Generative AI, from GANs to CLIP, with Python and Pytorch

Javier welcomes you from his spacecraft, outlining the upcoming challenges, starting with generative adversarial networks and later on, with multimodal A.I. Let's do it!

Welcome to the generative revolution. In this video, we begin to explore how we got to where we are today, to the spark that triggered this generative revolution that brings us closer to home, to our home nature, as entities capable of generating and creating new things.

We explore how generative A.I complements previous deep learning architectures and why these architectures are key to the future of A.I and the search for AGI (artificial general intelligence)

We explore the potential of generative A.I and some of its possible areas of application

We explore the what and the how of these generative architectures. From latent spaces to representation learning, we begin to go deep into how these architectures work and what they do.
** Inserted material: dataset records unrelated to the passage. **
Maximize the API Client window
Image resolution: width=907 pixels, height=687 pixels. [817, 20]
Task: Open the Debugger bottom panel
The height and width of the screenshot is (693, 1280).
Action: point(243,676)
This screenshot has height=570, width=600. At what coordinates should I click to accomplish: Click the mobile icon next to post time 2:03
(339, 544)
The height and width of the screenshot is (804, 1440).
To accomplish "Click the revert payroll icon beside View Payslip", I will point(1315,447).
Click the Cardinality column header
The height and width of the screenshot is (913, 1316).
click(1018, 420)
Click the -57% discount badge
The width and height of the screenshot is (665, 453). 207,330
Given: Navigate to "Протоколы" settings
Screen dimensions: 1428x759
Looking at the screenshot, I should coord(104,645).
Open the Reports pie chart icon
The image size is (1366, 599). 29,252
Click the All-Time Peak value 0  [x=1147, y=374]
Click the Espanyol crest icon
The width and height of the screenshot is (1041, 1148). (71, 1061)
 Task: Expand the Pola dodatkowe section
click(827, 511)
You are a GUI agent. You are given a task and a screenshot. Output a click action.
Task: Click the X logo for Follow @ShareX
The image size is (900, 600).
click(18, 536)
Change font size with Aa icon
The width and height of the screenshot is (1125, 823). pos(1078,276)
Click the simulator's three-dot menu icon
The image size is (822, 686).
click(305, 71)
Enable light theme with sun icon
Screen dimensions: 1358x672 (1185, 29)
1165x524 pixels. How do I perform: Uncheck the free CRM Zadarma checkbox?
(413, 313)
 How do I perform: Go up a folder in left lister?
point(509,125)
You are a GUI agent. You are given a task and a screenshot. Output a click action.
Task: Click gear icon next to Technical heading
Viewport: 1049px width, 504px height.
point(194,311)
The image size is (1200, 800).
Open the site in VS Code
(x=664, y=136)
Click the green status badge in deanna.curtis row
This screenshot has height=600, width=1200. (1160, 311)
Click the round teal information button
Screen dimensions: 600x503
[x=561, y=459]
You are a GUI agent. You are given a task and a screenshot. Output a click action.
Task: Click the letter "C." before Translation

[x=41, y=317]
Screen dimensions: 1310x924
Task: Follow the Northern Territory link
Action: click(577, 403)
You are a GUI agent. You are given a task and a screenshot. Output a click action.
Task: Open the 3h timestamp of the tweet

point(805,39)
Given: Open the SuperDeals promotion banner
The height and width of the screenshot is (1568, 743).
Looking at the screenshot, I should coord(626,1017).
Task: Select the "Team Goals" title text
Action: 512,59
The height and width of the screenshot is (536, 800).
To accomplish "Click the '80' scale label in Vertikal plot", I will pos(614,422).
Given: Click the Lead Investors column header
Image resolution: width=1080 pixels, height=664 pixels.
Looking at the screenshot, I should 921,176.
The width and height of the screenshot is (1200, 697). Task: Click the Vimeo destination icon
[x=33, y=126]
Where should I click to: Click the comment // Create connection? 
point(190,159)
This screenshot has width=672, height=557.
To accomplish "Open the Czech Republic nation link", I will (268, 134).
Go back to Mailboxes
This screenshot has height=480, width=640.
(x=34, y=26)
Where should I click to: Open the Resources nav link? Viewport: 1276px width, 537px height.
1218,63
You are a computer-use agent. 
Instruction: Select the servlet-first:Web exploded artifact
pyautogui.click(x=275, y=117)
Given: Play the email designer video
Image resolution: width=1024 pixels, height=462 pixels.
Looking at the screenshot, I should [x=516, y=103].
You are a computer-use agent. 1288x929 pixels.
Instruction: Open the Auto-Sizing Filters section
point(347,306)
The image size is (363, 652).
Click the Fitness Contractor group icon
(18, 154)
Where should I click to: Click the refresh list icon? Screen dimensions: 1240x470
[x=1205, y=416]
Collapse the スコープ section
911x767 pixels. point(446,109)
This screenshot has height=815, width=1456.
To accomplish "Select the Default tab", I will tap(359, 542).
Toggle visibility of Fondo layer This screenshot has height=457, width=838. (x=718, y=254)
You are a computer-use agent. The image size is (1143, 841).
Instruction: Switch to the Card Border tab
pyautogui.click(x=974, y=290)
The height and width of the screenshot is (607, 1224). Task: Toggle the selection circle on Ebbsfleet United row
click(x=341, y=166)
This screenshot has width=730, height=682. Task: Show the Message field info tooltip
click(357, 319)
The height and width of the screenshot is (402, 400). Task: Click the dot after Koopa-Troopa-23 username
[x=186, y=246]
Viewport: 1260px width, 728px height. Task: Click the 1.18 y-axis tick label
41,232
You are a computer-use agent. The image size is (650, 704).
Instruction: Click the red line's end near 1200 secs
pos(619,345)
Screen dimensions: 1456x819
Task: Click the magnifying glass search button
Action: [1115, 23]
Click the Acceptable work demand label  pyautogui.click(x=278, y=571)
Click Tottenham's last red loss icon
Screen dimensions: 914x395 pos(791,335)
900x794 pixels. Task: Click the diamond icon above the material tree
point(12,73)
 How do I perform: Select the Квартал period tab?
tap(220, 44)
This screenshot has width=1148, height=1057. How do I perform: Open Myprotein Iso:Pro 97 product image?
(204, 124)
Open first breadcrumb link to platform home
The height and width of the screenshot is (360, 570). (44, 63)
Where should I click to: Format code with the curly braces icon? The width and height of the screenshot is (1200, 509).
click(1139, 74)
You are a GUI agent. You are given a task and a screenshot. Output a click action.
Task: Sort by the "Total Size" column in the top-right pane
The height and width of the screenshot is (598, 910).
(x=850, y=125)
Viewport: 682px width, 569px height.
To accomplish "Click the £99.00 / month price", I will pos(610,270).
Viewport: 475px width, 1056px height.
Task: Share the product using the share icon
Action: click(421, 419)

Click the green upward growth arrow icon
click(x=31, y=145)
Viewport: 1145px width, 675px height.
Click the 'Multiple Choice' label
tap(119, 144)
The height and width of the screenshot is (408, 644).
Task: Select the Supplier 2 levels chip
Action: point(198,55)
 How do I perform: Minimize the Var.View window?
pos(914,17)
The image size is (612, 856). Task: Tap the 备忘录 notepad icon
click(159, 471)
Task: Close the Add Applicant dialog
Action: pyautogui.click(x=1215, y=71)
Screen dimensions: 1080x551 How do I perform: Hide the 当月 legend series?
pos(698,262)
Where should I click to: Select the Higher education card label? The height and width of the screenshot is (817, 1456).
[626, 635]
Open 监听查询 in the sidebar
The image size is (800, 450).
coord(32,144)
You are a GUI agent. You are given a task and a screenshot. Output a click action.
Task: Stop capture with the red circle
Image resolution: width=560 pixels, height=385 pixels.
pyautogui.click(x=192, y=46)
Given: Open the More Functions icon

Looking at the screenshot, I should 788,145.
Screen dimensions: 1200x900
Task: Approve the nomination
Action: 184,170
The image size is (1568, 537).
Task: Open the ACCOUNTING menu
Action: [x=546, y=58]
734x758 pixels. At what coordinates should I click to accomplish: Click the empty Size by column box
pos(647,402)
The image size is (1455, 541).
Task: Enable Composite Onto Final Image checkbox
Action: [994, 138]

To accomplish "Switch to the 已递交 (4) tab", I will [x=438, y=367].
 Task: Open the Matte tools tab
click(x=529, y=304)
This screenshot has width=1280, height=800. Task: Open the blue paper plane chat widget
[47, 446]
We go deeper into the latent spaces of these generative architectures, explaining a couple of examples of how we can navigate them to change the features of the generated results, or interpolate between points in the latent space to produce morphings and other effects.

We explore the key concepts of how Generative Adversarial Networks (GANS) work. GANs are a type of advanced generative architecture that will be the topic of our first two coding phases. You may also read a fun article about GANS that I wrote in medium: https://towardsdatascience.com/leonardo-and-the-gan-dream-f69e8553e0af?sk=c1fdf85e94c48acd61df451babc41dfe

We explore some of the many benefits that generative A.I brings. And then we begin to explore the potential of combining these generative architectures with other areas, like evolutionary strategies, reinforcement learning and beyond.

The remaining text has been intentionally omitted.